AWS Batch (outdated documentation that needs review)¶
Warning
This page contains outdated documentation that has not been tested against recent Kedro releases. If you manage to use AWS Batch with a recent version of Kedro, consider telling us the steps you took on Slack or GitHub.
Why use AWS Batch¶
AWS Batch is optimised for batch computing and applications that scale with the number of jobs running in parallel. It manages job execution and compute resources, and dynamically provisions the optimal quantity and type. AWS Batch can assist with planning, scheduling, and executing your batch computing workloads, using Amazon EC2 On-Demand and Spot Instances, and it has native integration with CloudWatch for log collection.
AWS Batch helps you run massively parallel Kedro pipelines in a cost-effective way. It also allows you to parallelise the pipeline execution across multiple compute instances. Each Batch job is run in an isolated Docker container environment.

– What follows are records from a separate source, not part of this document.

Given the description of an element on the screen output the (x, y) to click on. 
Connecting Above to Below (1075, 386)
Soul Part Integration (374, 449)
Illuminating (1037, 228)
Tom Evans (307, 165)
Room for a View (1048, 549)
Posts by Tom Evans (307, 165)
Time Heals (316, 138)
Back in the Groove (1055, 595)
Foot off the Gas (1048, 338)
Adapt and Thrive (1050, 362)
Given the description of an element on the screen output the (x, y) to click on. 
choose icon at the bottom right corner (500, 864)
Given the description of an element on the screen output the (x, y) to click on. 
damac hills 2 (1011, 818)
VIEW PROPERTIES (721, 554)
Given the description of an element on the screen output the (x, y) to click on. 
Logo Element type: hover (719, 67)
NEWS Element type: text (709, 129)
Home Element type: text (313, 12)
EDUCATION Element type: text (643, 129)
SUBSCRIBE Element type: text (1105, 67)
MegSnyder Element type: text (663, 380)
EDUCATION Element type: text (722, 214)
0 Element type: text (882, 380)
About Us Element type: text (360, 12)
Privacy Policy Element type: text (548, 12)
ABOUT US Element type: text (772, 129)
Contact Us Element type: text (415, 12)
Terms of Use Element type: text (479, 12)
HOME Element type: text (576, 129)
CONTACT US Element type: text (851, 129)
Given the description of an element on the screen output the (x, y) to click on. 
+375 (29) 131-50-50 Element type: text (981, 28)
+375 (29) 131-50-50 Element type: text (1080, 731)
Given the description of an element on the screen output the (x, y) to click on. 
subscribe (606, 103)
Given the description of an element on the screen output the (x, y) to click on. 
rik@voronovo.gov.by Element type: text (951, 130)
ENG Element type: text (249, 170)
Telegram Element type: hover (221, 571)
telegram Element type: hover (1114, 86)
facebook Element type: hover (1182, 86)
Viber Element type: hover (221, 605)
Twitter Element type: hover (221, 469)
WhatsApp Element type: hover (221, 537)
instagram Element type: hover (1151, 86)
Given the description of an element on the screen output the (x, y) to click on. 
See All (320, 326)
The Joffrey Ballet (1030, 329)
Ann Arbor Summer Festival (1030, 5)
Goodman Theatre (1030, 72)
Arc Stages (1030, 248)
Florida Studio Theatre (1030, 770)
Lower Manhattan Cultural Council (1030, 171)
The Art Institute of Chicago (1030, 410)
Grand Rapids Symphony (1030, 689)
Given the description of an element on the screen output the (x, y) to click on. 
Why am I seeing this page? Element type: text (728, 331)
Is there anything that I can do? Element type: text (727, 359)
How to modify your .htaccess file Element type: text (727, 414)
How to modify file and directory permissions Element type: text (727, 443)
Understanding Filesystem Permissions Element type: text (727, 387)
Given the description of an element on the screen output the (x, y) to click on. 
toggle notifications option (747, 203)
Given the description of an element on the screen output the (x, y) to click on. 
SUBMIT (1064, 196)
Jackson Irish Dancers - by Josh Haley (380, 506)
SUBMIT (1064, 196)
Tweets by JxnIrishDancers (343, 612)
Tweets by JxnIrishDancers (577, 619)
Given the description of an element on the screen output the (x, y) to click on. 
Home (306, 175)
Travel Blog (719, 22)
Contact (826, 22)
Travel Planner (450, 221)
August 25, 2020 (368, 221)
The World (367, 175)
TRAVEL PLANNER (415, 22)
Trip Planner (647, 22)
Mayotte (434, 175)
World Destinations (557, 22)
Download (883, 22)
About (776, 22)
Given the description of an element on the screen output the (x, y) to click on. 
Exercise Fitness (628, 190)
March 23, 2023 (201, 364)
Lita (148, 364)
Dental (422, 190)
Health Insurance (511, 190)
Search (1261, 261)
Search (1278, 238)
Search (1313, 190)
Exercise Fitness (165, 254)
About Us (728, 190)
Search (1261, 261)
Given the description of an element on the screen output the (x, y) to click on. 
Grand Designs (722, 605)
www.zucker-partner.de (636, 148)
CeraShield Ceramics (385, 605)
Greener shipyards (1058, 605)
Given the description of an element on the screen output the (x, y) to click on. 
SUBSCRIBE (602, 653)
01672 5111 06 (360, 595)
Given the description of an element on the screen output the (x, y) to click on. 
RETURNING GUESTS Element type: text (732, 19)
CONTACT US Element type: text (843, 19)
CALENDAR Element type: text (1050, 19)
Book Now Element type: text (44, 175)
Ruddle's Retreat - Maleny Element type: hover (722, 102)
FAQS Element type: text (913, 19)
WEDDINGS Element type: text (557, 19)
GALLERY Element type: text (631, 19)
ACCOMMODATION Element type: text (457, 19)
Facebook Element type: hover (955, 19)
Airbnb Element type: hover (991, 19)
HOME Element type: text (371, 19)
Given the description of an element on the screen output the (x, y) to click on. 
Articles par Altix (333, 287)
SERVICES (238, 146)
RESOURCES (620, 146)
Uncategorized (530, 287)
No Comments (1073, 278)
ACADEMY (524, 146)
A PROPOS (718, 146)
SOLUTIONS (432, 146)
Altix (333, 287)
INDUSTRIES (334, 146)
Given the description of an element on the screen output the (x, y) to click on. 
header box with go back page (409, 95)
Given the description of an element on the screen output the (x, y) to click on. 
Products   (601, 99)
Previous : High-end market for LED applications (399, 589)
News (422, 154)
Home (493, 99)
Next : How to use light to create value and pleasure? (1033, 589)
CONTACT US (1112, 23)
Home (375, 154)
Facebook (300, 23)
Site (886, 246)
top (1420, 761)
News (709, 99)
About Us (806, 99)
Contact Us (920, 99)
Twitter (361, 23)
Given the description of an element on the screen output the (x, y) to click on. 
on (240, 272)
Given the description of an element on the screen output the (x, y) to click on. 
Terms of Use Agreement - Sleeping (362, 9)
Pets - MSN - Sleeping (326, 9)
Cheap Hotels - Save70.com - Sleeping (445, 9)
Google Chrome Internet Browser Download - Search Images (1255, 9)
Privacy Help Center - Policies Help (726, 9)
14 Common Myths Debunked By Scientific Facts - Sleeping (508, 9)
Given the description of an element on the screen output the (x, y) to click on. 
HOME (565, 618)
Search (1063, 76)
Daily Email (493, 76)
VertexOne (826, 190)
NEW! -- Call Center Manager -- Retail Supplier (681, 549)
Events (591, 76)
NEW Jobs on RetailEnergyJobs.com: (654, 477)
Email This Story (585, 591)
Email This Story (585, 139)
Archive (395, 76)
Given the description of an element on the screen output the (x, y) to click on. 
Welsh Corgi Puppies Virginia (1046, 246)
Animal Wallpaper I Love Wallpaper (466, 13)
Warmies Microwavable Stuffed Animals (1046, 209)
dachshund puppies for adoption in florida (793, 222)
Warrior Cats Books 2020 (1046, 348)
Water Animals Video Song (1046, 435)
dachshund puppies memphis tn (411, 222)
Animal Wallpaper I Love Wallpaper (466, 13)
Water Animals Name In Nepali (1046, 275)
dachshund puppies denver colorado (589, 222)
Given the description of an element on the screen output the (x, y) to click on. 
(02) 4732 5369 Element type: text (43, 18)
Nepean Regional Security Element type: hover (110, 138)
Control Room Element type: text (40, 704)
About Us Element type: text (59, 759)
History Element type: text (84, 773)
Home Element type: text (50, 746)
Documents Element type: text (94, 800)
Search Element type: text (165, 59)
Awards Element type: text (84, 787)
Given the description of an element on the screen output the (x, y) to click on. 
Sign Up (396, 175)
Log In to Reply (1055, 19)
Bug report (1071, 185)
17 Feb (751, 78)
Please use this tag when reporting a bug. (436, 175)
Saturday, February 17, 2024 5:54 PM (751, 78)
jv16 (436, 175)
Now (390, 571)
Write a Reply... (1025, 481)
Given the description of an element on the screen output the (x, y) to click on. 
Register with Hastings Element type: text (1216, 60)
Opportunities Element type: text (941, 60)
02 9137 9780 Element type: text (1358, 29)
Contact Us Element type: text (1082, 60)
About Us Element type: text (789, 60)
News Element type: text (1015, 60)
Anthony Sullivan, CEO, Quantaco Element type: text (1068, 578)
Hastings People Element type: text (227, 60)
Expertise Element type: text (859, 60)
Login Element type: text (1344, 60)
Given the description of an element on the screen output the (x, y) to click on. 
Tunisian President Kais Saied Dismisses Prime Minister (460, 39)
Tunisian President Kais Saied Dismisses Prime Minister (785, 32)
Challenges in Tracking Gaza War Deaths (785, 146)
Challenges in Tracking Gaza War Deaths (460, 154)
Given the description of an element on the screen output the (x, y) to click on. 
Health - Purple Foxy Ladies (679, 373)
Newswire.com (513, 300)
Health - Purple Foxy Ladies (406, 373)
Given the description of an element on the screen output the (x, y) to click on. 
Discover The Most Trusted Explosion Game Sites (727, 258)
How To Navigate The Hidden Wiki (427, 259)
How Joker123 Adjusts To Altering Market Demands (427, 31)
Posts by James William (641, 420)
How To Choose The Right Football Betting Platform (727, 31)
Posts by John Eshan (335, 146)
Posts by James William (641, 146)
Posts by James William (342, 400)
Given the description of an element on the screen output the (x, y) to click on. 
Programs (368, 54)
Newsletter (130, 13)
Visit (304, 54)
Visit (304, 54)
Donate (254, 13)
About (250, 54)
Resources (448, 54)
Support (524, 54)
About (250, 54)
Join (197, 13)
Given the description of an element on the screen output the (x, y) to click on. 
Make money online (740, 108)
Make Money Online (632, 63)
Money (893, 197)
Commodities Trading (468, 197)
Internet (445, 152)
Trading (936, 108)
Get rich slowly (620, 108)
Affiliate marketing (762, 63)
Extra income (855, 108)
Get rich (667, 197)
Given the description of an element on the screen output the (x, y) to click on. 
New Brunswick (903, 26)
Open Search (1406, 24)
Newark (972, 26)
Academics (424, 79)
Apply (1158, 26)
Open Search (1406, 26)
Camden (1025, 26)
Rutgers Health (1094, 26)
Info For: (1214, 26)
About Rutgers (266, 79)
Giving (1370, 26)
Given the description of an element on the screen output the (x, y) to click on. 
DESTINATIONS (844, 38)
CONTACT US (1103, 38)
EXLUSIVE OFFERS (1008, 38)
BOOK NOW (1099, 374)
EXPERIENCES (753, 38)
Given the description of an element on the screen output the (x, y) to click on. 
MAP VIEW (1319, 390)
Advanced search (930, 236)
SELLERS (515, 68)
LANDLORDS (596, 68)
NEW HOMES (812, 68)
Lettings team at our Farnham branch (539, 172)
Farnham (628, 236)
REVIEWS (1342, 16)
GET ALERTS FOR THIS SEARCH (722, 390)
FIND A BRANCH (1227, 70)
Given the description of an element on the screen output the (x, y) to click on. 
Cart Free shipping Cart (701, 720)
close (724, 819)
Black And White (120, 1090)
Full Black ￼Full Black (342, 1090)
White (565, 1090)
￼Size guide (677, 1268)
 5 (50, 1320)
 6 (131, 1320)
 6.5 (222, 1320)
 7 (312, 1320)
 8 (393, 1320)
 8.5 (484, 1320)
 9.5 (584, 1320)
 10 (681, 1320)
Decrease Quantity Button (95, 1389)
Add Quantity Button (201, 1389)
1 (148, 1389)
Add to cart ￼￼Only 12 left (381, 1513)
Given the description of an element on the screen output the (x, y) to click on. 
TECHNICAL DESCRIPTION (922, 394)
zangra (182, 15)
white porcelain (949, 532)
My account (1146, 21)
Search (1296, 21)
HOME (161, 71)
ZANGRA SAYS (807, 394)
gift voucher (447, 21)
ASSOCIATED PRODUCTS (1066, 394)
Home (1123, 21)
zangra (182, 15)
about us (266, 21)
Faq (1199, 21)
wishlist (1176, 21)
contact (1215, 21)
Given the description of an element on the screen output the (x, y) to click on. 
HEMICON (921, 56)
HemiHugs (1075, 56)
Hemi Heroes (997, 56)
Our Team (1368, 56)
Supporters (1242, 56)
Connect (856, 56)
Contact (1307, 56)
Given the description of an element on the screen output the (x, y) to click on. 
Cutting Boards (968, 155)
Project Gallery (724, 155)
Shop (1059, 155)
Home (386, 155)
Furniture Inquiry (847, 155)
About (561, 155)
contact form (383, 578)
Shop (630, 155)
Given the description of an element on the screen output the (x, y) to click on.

The following sections are a guide on how to deploy a Kedro project to AWS Batch, and uses the spaceflights tutorial as primary example. The guide assumes that you have already completed the tutorial, and that the project was created with the project name Kedro Tutorial.
Prerequisites¶
To use AWS Batch, ensure you have the following prerequisites in place:
- An AWS account set up.
- A
nameattribute is set for each Kedro Node. Each node will run in its own Batch job, so having sensible node names will make it easier tokedro run --nodes=<node_name>. - All node input/output datasets must be configured in
catalog.ymland point to an external location (for example, AWS S3). A clean way to do this is to create a new configuration environmentconf/aws_batchcontaining acatalog.ymlfile with the appropriate configuration, as illustrated below.
View code
companies:
type: pandas.CSVDataset
filepath: s3://<your-bucket>/companies.csv
reviews:
type: pandas.CSVDataset
filepath: s3://<your-bucket>/reviews.csv
shuttles:
type: pandas.ExcelDataset
filepath: s3://<your-bucket>/shuttles.xlsx
preprocessed_companies:
type: pandas.CSVDataset
filepath: s3://<your-bucket>/preprocessed_companies.csv
preprocessed_shuttles:
type: pandas.CSVDataset
filepath: s3://<your-bucket>/preprocessed_shuttles.csv
model_input_table:
type: pandas.CSVDataset
filepath: s3://<your-bucket>/model_input_table.csv
regressor:
type: pickle.PickleDataset
filepath: s3://<your-bucket>/regressor.pickle
versioned: true
X_train:
type: pickle.PickleDataset
filepath: s3://<your-bucket>/X_train.pickle
X_test:
type: pickle.PickleDataset
filepath: s3://<your-bucket>/X_test.pickle
y_train:
type: pickle.PickleDataset
filepath: s3://<your-bucket>/y_train.pickle
y_test:
type: pickle.PickleDataset
filepath: s3://<your-bucket>/y_test.pickle
Run a Kedro pipeline with AWS Batch¶
Containerise your Kedro project¶
Containerise your Kedro project with a preferred container solution (for example, Docker) to build an image for AWS Batch.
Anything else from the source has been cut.